Karl Rove, et al., recently announced the formation of the so-called “Conservative Victory Fund”, with the stated goal of “helping the most conservative candidate who can win.” There has been a lot of debate on whether this is an anti-Tea Party group (it is), or whether it’s just a protection fund for establishment Republicans (a.k.a., “RINO’s”. It is.). Interesting points have also been made about poisoning the voter-well via the necessary infighting that will arise from such a group.
But here is the real reason that this group should be discouraged: because, by supporting “the most conservative candidate that can win”, they are substantively moving away from conservatism at all. Their goal is to win the votes of pseudo-liberals by promoting candidates with more psuedo-liberal ideas, rather than by promoting conservative ideas to make conservative candidates more appealing to the population at large. This means that, in every election cycle, the electorate will become increasingly pseudo-liberal by definition, and the candidates put forward will have to become more pseudo-liberal to appeal to them. Rove and his group are putting the idea of possible Republican Party victories above the values for which the Republican Party is supposed to exist.
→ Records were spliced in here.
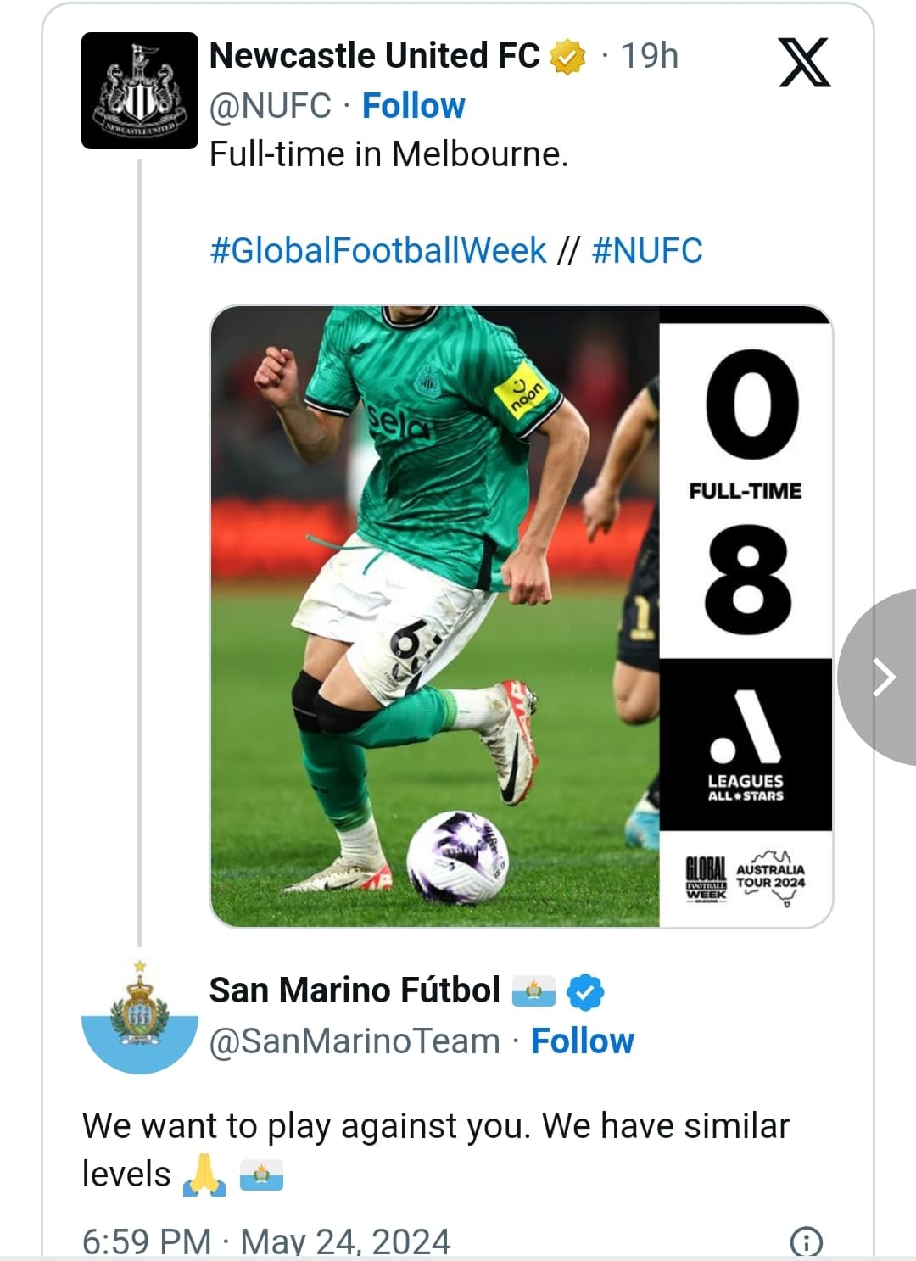Open the full-time 0-8 score image

click(522, 617)
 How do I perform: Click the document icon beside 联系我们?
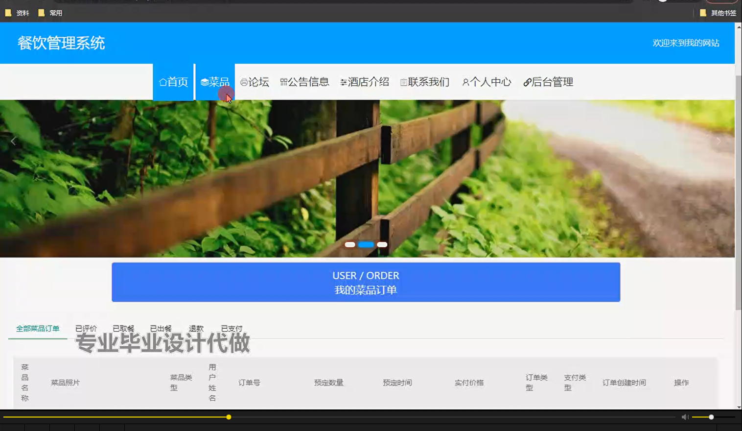coord(403,82)
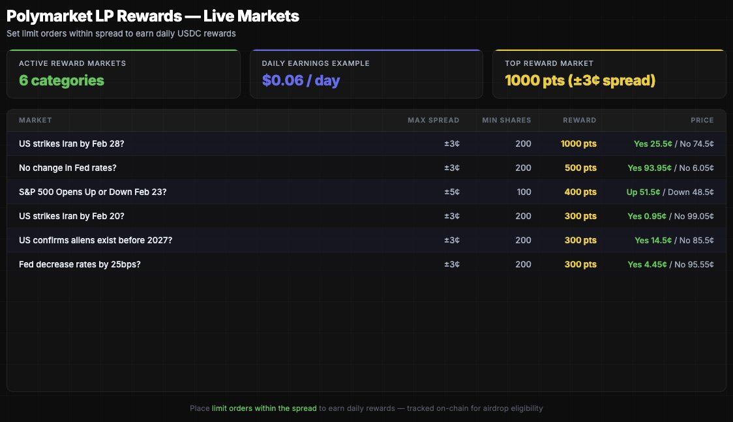
Task: Open 'S&P 500 Opens Up or Down Feb 23?' market
Action: click(93, 192)
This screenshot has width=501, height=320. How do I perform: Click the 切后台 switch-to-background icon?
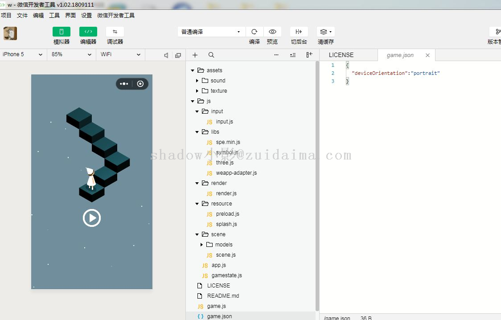pos(299,32)

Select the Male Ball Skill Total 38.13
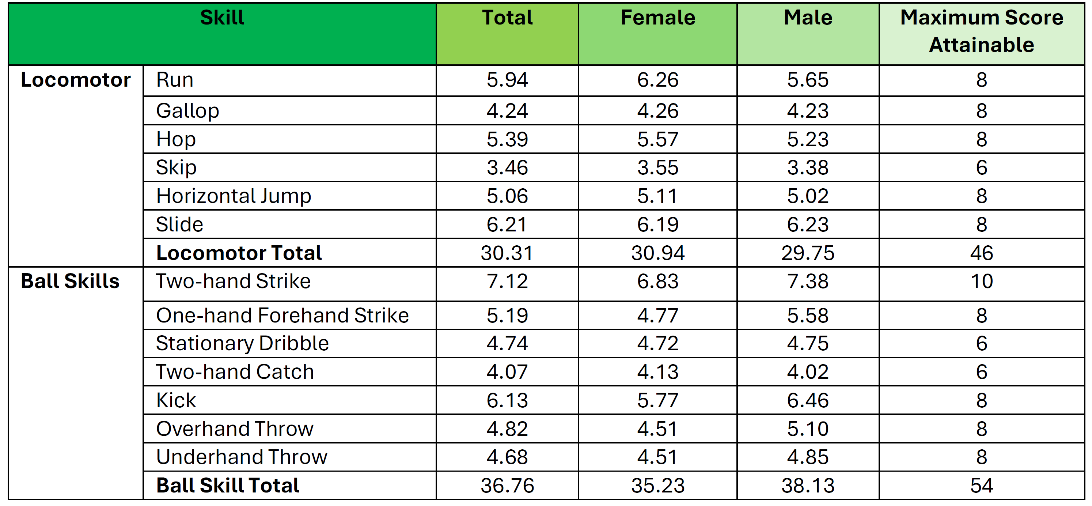808,485
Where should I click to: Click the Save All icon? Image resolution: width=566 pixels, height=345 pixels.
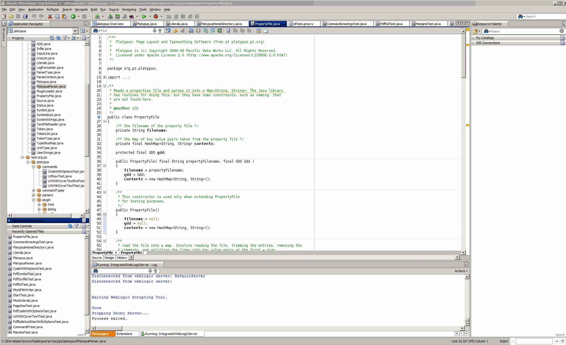[25, 17]
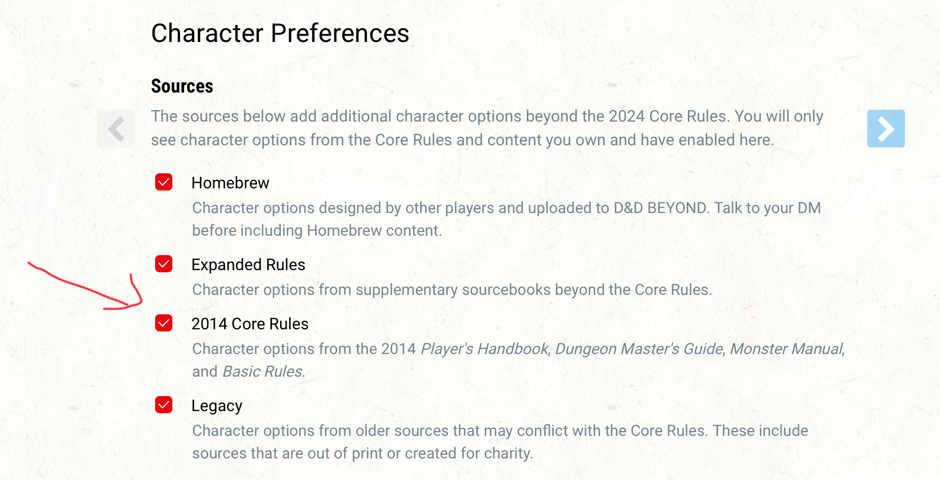Image resolution: width=940 pixels, height=480 pixels.
Task: Go to the next step with the blue arrow
Action: click(x=886, y=129)
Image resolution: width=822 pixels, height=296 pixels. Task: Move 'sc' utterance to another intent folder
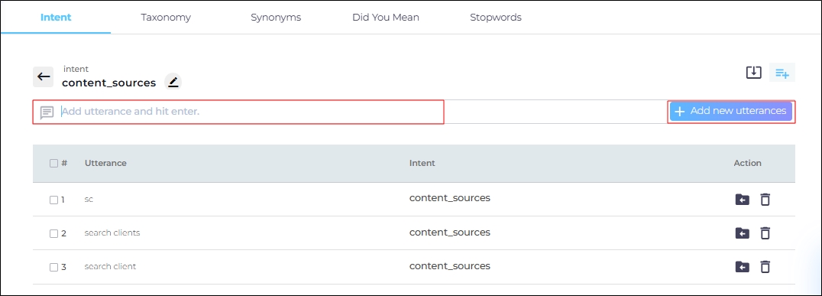click(742, 200)
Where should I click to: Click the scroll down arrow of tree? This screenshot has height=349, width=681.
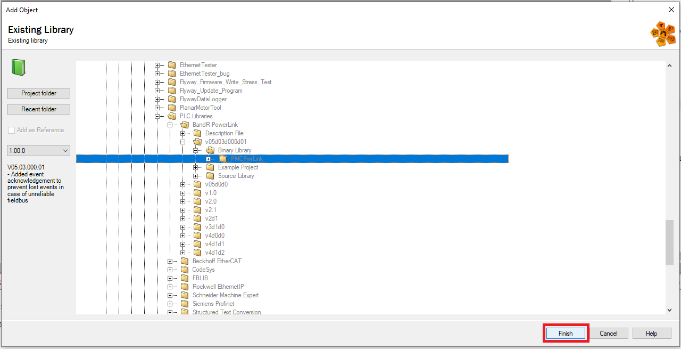[x=669, y=310]
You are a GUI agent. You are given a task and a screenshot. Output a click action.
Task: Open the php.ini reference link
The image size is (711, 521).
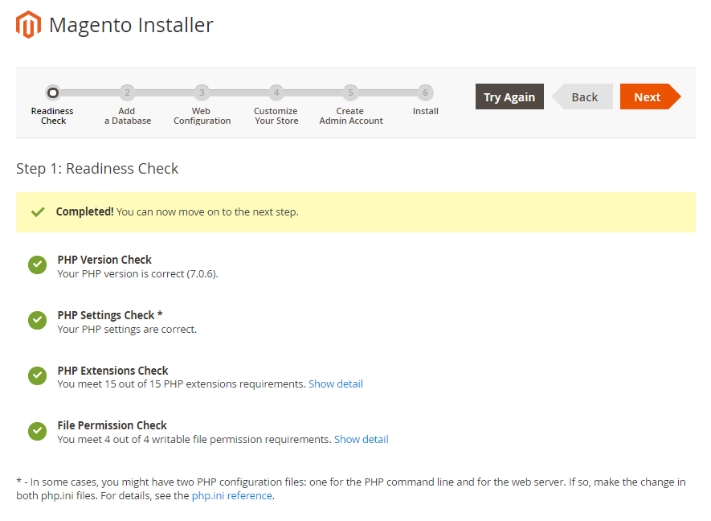tap(232, 496)
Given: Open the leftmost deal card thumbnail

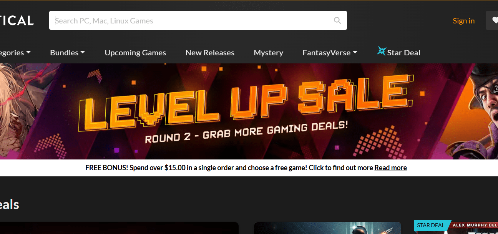Looking at the screenshot, I should pyautogui.click(x=119, y=228).
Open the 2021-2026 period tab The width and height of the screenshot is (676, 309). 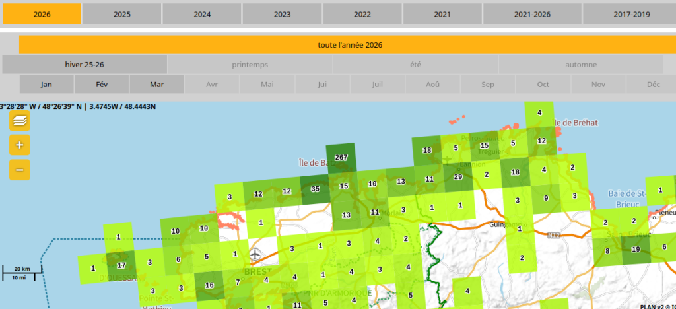tap(531, 14)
The correct answer to America’s political and economic crises is neither lobbying groups (although they can work in the short term), nor this constant collapse of resistance to the pseudo-liberal ideological tyranny. The answer is, and always has been, the voters. American conservatives—hopefully by re-taking the Republican Party, but without them if we must—have to re-introduce the rest of the electorate to the value of human life. Uniting the Tea Party for fiscal conservatism is all well and good, but without a philosophical basis, “fiscal conservatism” is too easy to brand as “lack of compassion”. The message must be sent that the value of the individual is in the individual, and not in the State. We need to start acquiring media outlets to counter the vast pseudo-liberal movement in Hollywood and other places.
The bottom line is this: if we are truly concerned with the direction that our nation is going, rather than simply which team we are cheering for, then we should not be spending more money to elect LESS-conservative candidates. We should be spending money to educate the voters about conservative ideas.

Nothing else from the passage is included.